Myriad studies have demonstrated that the first five years of a child’s life are crucial for fostering physical, emotional, social, cognitive, and creative development. That’s one of the main reasons why U.S. leaders at all levels have been pushing for greater investments in early childhood education — President Obama, Congress, state governments, public school districts, school boards, and local non-profits.
Other crucial supporters have been, naturally, higher education institutions, including Post University. Our child studies degree program prepares students to meet many of the challenges facing early care and educational professionals in the classroom today.
Despite these advancements, early childhood education (ECE) continues to be under-appreciated in the U.S. But we’re not alone. Many Americans might not realize that some of the biggest issues the U.S. is facing in ECE are global concerns.
I got a first-hand look at this during the 3rd International Congress on Early Childhood Education, which took place at Cukurova University in Adana, Turkey. As Associate Professor in Post University’s Early Childhood Education/Child Studies program, I presented at the event with my colleague, Gayle van Dijk, M.S., Associate Faculty Member in Child Studies. Our topic was the social and emotional skills that young children need to build in order to be successful in upcoming school years.
The most important part of the experience for us, though, was what we learned about early childhood education from the international researchers, early childhood educators, and students in attendance. We saw striking similarities between the main points of the U.S. early childhood education system and that of other counties, with two issues in particular standing out. We detailed them below, along with ideas for addressing them.
The early childhood education profession is undervalued
We met Hebibe at the conference, who is studying for her master’s degree in early childhood education at Cukurova University. We got to talking about how she and many of her ECE classmates don’t feel respected for the work they do. She said her husband, who has an engineering degree from the same university, gets much more respect than her, even though their education levels are the same.
Gayle and I can relate to Hebibe. Gayle has a master’s in early childhood education and public school teaching licensure for grades pre-k through six. I have a doctorate, as well as the administrative licensure for the public schools. People have asked me why Gayle and I work in a non-profit early childhood program (West Haven Child Development Center), when we could probably be making a greater income at a public school.
Our response? We believe we need to emphasize educational programs for children ages six weeks to five years — which is what an organization like the West Haven Child Development Center does, and which is the focus of our child studies program at Post.
We must create greater respect for the ECE profession. This requires the U.S. and other countries to better understand the importance of high-quality early childhood education, and see the real-world benefits that ECE brings students and economies.
This can be done by preparing a more educated workforce in the field. Requirements for education should be consistent across the United States. Higher pay for individuals receiving degrees in child studies and early childhood education is a must. Connecticut is now working on a core set of knowledge-based competencies that all individuals working in this field in the state and across the nation should strive to possess.

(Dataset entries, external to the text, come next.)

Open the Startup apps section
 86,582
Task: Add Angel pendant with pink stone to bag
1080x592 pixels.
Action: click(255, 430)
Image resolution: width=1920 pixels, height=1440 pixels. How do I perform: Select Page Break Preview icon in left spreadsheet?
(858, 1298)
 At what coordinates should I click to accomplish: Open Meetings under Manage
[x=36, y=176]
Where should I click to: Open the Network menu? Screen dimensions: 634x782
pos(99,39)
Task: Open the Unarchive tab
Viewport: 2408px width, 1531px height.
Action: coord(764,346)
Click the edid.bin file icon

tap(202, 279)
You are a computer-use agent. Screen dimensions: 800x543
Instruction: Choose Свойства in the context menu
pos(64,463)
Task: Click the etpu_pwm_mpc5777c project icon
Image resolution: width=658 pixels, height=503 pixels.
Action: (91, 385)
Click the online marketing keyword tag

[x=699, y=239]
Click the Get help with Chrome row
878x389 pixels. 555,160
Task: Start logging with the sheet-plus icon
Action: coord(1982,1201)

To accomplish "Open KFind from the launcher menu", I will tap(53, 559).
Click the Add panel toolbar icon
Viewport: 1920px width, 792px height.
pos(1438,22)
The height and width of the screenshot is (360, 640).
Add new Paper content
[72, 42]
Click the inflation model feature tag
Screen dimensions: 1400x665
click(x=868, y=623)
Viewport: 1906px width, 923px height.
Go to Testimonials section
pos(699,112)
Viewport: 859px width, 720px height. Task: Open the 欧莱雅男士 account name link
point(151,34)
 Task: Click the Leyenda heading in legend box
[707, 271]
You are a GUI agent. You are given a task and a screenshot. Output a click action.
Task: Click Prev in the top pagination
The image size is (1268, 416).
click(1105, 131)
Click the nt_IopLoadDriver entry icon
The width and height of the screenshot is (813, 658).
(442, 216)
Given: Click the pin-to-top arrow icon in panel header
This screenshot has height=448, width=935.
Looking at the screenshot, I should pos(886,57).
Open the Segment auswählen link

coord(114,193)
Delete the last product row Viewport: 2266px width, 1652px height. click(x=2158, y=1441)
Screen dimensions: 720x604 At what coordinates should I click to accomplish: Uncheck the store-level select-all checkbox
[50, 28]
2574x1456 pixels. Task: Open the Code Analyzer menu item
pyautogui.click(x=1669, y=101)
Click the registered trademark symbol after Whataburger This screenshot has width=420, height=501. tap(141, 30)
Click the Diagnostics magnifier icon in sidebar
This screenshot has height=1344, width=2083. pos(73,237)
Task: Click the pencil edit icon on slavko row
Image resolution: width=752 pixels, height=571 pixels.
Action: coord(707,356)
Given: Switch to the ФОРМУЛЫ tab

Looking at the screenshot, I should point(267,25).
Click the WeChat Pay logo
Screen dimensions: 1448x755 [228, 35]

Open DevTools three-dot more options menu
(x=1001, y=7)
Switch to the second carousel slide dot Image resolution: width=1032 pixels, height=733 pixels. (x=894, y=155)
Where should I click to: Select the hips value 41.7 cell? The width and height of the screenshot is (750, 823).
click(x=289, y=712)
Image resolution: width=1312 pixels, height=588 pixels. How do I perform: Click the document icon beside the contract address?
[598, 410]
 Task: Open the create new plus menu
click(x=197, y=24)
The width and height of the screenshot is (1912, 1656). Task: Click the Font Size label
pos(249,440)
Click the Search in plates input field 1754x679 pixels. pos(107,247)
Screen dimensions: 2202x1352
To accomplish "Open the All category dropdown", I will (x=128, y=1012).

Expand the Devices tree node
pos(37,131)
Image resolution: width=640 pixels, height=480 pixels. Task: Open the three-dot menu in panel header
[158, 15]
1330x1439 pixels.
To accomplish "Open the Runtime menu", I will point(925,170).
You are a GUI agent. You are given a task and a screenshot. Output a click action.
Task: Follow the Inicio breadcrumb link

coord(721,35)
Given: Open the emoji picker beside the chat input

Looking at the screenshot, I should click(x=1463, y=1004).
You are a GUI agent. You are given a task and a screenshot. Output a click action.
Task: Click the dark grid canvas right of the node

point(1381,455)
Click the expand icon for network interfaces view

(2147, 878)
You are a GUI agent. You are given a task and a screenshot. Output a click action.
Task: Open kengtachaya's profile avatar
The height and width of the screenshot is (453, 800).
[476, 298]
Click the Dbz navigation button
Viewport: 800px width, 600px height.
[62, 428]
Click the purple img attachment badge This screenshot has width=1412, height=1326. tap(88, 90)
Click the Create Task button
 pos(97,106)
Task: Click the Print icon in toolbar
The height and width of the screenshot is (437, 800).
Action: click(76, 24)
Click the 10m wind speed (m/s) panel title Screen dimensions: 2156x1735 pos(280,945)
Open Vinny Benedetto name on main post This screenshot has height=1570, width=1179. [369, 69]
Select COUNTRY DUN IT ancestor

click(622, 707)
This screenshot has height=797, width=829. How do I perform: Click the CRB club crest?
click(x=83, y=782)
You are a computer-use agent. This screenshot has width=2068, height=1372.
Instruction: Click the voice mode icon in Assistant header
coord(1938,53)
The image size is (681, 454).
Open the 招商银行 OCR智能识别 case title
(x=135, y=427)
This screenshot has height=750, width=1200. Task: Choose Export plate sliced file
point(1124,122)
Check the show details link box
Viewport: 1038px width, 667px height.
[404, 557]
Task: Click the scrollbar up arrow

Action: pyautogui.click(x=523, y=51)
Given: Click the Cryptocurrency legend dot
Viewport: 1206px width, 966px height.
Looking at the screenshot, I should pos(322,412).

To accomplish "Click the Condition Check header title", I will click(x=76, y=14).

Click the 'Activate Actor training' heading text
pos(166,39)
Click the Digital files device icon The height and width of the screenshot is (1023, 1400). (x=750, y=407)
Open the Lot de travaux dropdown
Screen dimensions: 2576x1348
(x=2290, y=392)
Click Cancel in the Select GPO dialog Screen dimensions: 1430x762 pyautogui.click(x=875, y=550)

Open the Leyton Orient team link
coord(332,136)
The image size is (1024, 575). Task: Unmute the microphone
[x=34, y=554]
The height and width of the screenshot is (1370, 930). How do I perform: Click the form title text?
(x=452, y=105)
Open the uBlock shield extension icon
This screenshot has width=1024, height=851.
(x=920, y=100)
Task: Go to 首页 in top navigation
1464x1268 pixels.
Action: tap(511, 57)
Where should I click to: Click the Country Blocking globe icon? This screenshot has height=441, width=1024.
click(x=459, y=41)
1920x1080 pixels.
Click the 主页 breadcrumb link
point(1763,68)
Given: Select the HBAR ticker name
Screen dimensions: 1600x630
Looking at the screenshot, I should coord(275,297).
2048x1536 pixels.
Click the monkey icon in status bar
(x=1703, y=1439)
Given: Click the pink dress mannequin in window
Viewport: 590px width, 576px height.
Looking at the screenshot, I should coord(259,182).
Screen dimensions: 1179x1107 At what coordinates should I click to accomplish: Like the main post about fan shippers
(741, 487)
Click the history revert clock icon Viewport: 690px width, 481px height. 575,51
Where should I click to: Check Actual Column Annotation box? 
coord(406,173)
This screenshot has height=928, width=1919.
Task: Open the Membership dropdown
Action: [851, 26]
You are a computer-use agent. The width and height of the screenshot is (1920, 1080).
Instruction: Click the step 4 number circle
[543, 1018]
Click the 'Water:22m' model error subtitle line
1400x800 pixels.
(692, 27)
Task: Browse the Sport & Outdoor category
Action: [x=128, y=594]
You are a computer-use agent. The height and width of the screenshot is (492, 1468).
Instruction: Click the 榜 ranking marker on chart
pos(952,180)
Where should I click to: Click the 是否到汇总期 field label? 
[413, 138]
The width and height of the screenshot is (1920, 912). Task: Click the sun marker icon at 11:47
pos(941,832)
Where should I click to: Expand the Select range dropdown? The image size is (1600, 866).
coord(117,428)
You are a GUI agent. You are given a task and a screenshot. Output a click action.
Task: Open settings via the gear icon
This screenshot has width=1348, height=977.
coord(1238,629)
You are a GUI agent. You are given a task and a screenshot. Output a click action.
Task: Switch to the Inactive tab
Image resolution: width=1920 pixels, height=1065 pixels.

Advocacy is another important aspect of gaining recognition for the work we do. Raising emotionally and socially well-adjusted children does not take place just in the classroom. Teachers need to be supported by professionals across domains. Collaborating with nurses, mental health providers, and social workers is key to addressing the needs of the “whole child.” Several presenters at the conference demonstrated research that supports this need.
National education standards for early childhood education teachers are lacking
In Turkey and other countries, ECE teachers’ education ranges from technical high school training to master’s degrees. Teachers with university degrees are typically hired by the government or public schools, while those with less education are usually hired by private schools.
We’re seeing a similar situation in the U.S. Some ECE teachers have high school diplomas and related credentialing, while others have bachelor’s degrees in the field. We need to ramp up our educational requirements for our ECE teachers, and implement them as national standards.
One example we might look to is Connecticut, which has been making headway in this arena. Sen. Beth Bye led the passage of a bill in 2011 that significantly increased the educational requirements for Connecticut teachers in any state-funded preschool program.
The bill requires 50 percent of these educators to have a bachelor’s degree in early childhood education, childhood development, or a related field by 2015, and all of these educators to have such an education by 2020. The National Association for the Education of Young Children has a similar timeline in place for teachers in its accredited programs.
Such requirements must extend to the national stage to improve the quality of ECE and generate higher respect and better jobs for ECE professionals in the U.S. This goes back to the recommendations I described under the previous section.
At the end of the day, solving these issues represents a substantial opportunity to improve graduation rates, increase students’ life success, and reduce opportunity gaps. We need to band together globally to light a fire under the progress we’ve made in ECE, starting with the issues laid out here.